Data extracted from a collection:
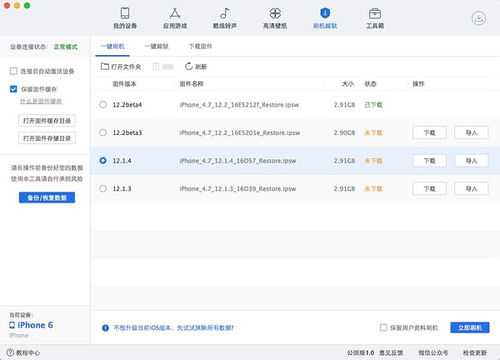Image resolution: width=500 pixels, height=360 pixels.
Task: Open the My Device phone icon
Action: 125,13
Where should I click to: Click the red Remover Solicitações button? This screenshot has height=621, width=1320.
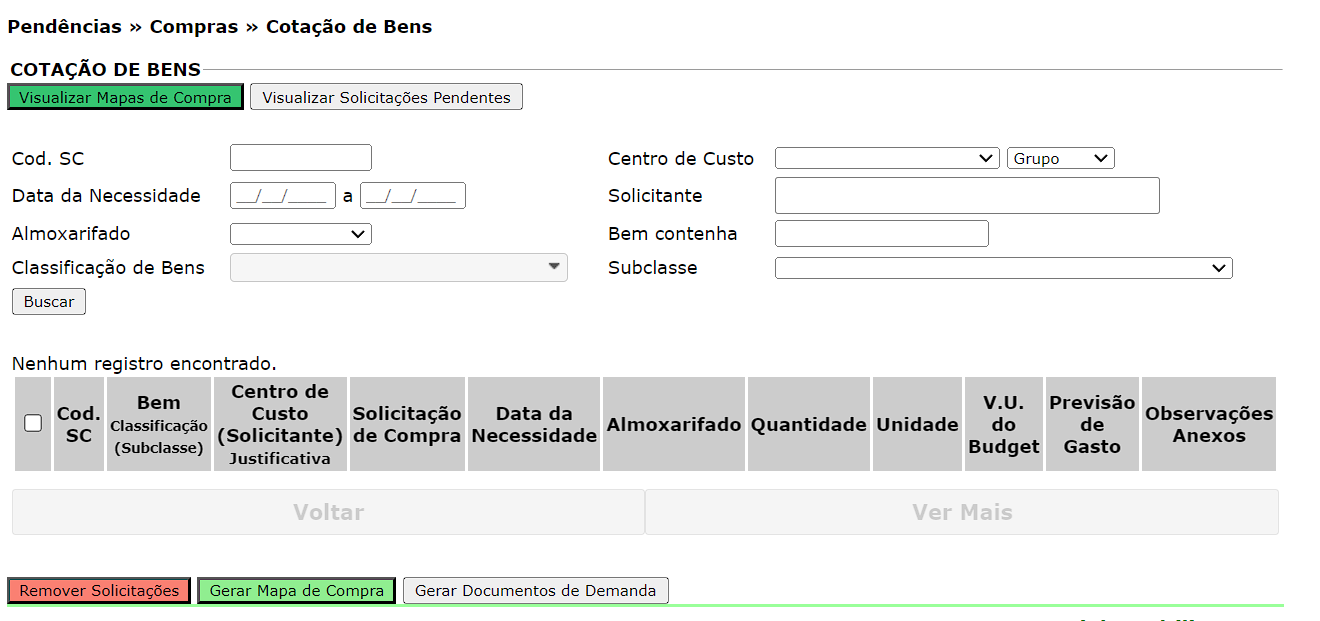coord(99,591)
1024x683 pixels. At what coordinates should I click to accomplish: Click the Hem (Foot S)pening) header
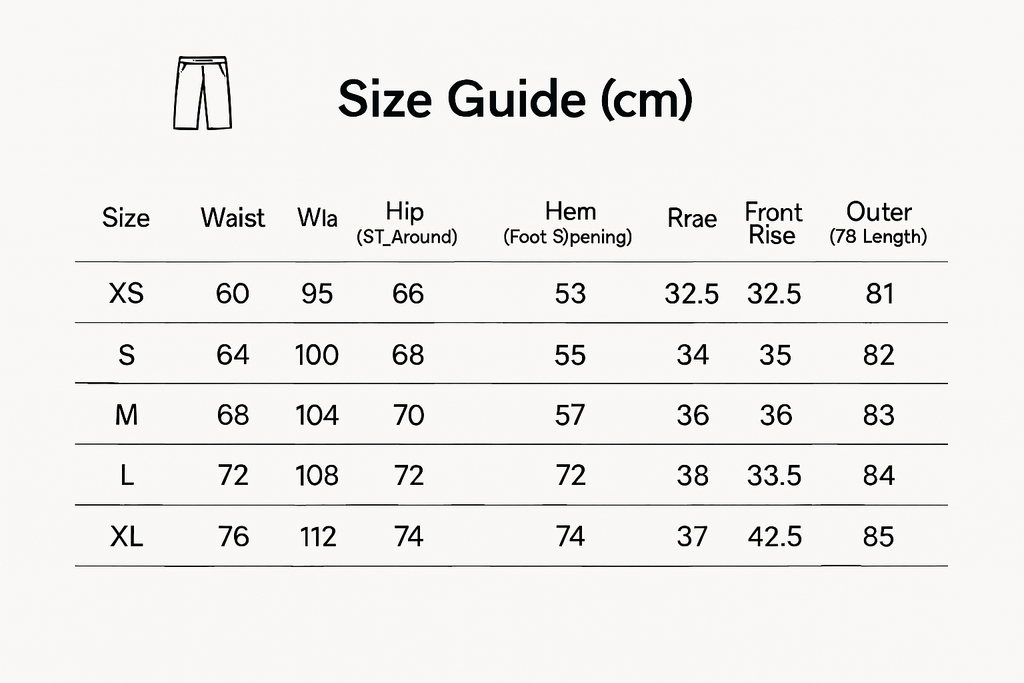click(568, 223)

» **EXERCISE PROMPT**:
Every line from the one bearing "Where should I" through the end of the data above must be output exactly, and no picture may appear.

» **ANSWER FOR THE TASK**:
Where should I click to: Click the red Remover Solicitações button? This screenshot has height=621, width=1320.
coord(99,591)
1024x683 pixels. At what coordinates should I click to accomplish: Click the Hem (Foot S)pening) header
click(568, 223)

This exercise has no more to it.